Embeddings are a core part of Gloggur.  They are used to rerank lexical results and power semantic search when appropriate.  The engine supports OpenAI, Gemini or any hugging‑face compatible local model via configuration.  If embeddings aren’t available, the system falls back to pure lexical ranking and still returns meaningful results.

### Docstring audit

The `inspect` command analyses docstrings and implementation to identify mismatches.  It flags missing descriptions, inaccurate parameter documentation and other quality issues.  Combined with search and graph, this helps ensure rewritten or refactored code preserves behaviour.

## Quickstart

Install via `pipx` (recommended):

```bash
pipx install gloggur
# optional: pipx install "gloggur[openai]"  # or [gemini], [local]
```

Index your repository from the project root:

```bash
gloggur index . --json
```

Run searches in different modes:

```bash
# natural language
gloggur search "how to decode auth token" --json

# fully‑qualified name
gloggur search "pkg.module.Handler.handle" --search-mode by_fqname --json

# path / directory prefix
gloggur search "src/services" --search-mode by_path --json

# grep / ripgrep pass‑through (regex)
gloggur search "rg -i \"retry\" src/" --json
```

Explore relationships:

```bash
gloggur graph neighbors <symbol-id> --json
gloggur graph incoming <symbol-id> --edge-type CALLS --json
gloggur graph search "who initializes the cache" --json
```

Audit docstrings:

```bash
gloggur inspect . --json
```

## Configuration

Place a `.gloggur.yaml` or `.gloggur.json` file in your project root to customise embedding providers, cache location, watch settings and supported file extensions.  Environment variables can override any option.  Here is a minimal example:

```yaml
embedding_provider: openai       # or 'gemini' or 'local'
cache_dir: .gloggur-cache
watch_enabled: false
supported_extensions:
  - .py
  - .js
  - .ts
  - .rs
  - .go
  - .java
excluded_dirs:
  - .git
  - node_modules
  - .gloggur-cache
```

## Output schema

Commands emit JSON structures that are easy to consume programmatically.  Search results include:

* `schema_version` – version of the JSON schema.
* `query` – the original query string.
* `summary` – optional summary of top matches.
* `hits[]` – list of candidate chunks with fields:

  * `path` – repo-relative path suitable for `gloggur extract`.
  * `span.start_line` / `span.end_line` – inclusive logical line span.
  * `start_byte` / `end_byte` – raw file byte offsets (`end_byte` exclusive).
  * `snippet`, `score`, and `tags` (`literal_match`, `semantic_match`, `symbol_def`, `symbol_ref`).
* `debug` – when `--debug-router` is provided, includes routing decisions, candidate counts and backend errors.
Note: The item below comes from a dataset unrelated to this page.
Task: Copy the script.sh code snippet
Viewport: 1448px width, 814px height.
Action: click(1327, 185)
Byte-range extraction is available without a fresh index once you already have a hit path/span:

```bash
gloggur search "Foo" --json
gloggur extract sample.py 0 42
gloggur extract sample.py 0 42 --json
```

`extract` requires repo-relative paths under the active workspace root and reads exact raw bytes before decoding with UTF-8 replacement.
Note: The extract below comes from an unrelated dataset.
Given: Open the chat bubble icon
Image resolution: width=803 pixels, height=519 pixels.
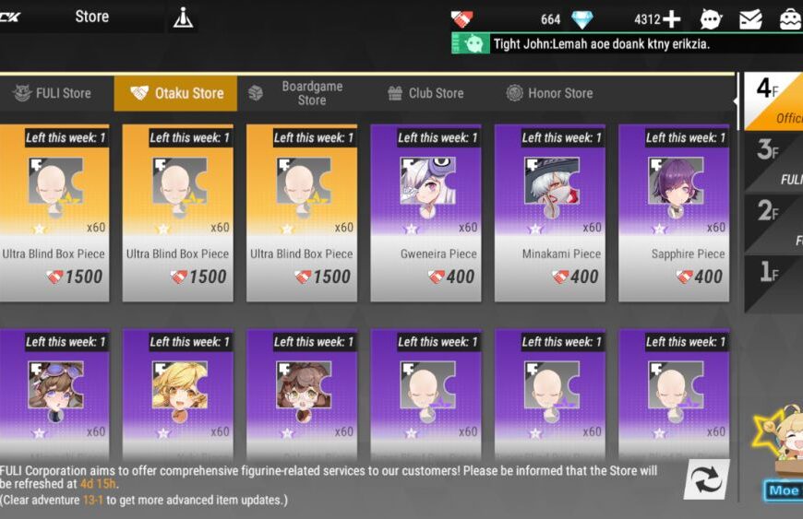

Graph commands return `edge_id`, `edge_type`, `from_id`, `to_id`, `file_path`, `line` and `confidence`.  Inspect commands return audit findings per symbol with categories such as missing docstring, parameter mismatch and summary quality.

## Current status

Gloggur’s chunk‑first architecture and graph retrieval surfaces landed in early March 2026.  The semantic reranking path is functional but the full‑corpus semantic search is still being tuned; hybrid search is the recommended mode until embedding pipelines are finalised.  Additional work on ranking heuristics and evaluation harnesses is underway, and future releases will continue to enhance search accuracy and exploration capabilities.